### ABOUT THIS EXERCISE
Copy out every line of the data that has the word "agent" somewhere in it.

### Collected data

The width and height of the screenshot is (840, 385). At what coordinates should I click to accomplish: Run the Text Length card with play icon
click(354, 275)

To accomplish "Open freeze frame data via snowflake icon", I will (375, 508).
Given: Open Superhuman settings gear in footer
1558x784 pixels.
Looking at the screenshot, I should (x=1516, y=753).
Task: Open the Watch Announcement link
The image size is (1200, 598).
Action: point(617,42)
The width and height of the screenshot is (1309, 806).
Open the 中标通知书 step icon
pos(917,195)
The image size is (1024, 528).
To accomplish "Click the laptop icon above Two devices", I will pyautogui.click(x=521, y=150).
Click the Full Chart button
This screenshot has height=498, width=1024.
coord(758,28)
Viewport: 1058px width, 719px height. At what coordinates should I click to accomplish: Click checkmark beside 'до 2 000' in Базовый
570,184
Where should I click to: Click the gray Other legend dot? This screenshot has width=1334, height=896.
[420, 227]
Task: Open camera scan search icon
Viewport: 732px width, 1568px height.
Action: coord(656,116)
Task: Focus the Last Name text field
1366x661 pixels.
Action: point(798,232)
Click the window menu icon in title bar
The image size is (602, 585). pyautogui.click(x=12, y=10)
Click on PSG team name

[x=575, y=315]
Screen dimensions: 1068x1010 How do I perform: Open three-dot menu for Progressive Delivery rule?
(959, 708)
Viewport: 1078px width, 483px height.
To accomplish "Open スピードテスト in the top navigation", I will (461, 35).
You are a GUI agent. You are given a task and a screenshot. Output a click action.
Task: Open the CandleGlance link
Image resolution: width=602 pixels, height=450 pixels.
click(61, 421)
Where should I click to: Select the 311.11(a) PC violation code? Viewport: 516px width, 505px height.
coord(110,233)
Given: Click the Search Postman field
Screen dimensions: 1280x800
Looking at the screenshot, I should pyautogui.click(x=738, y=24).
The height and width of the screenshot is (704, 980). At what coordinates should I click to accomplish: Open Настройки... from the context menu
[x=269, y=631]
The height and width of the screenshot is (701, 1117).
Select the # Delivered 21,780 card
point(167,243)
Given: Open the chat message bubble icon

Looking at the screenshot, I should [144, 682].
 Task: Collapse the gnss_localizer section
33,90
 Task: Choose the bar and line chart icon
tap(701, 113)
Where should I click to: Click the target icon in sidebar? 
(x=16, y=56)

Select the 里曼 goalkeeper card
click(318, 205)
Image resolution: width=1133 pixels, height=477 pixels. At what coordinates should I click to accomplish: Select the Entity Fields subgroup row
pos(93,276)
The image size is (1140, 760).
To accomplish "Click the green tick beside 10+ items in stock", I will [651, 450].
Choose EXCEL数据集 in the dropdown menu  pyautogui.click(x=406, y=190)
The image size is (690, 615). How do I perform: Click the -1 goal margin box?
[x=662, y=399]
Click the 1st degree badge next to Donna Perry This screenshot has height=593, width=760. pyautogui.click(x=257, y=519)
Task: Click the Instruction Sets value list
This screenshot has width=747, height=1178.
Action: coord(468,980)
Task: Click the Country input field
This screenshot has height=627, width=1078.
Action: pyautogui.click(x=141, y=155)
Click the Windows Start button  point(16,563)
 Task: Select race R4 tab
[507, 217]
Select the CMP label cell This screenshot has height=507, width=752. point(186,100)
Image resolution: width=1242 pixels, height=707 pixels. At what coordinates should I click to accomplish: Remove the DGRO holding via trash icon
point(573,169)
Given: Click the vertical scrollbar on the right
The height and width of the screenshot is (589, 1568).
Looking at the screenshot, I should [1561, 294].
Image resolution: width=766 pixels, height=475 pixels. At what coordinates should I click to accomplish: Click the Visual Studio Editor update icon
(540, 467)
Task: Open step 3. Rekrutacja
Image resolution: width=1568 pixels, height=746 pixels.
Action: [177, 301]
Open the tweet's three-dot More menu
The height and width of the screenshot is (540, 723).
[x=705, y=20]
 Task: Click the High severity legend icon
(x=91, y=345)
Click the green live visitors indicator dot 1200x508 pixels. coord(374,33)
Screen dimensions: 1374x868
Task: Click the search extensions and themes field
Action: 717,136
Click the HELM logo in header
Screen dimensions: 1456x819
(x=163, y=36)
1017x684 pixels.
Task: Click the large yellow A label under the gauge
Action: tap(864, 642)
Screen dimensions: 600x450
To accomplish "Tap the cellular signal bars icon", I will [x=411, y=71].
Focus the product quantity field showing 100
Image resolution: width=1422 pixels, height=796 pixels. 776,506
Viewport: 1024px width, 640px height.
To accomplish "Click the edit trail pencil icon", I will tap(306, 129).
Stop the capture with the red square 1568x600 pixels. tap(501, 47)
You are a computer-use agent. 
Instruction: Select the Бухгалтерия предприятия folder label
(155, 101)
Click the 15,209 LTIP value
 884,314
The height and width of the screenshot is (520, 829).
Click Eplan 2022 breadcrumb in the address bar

### SOLUTION TO THE PROBLEM
You are a GUI agent. You are given a task and a screenshot. Output a click action.
You are a computer-use agent. 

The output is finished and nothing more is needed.